Sika are a non-native species, originating from the Far East where some 13 different races are recognised, many of them endangered in their native countries.
Most sika in Britain are Japanese in origin and were brought first to Ireland in about 1860, to Powerscourt, and thence to a variety of places in England and Scotland. Some were released deliberately, eg. in Kintyre, the New Forest, Dorset and Bowland forest. The deer at Bowland are thought to have been Manchurian sika. Others escaped from parks, especially during the two World Wars, and established feral populations.

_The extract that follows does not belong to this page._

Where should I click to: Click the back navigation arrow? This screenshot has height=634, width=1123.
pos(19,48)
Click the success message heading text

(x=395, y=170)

In recent decades sika have significantly extended their range. In England sika are to be found in Lancashire and Yorkshire, southern and mid Dorset and the New Forest. In addition, small local populations exist in the vicinity of several of the parks from which they originally escaped.
Sika prefer woodland or thicket and graze on nearby open areas such as farmland or heath/moorland. They are herding animals which rut in the autumn, usually producing single calves in the spring.

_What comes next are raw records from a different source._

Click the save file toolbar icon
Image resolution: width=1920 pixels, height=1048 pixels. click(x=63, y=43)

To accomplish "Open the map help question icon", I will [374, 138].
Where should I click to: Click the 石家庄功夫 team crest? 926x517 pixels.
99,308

Populations which are subject to disturbance may become largely nocturnal.
Sika should be managed in a similar way to the other larger, herding species with cooperative management across boundaries often being necessary to manage them across the herd range. At high density they may cause considerable damage to native biodiversity and to farm and forest crops. Interbreeding with red deer is a major biodiversity concern. They are included in Schedule 9 of the Wildlife and Countryside Act 1981 which is intended to prevent their release into the wild.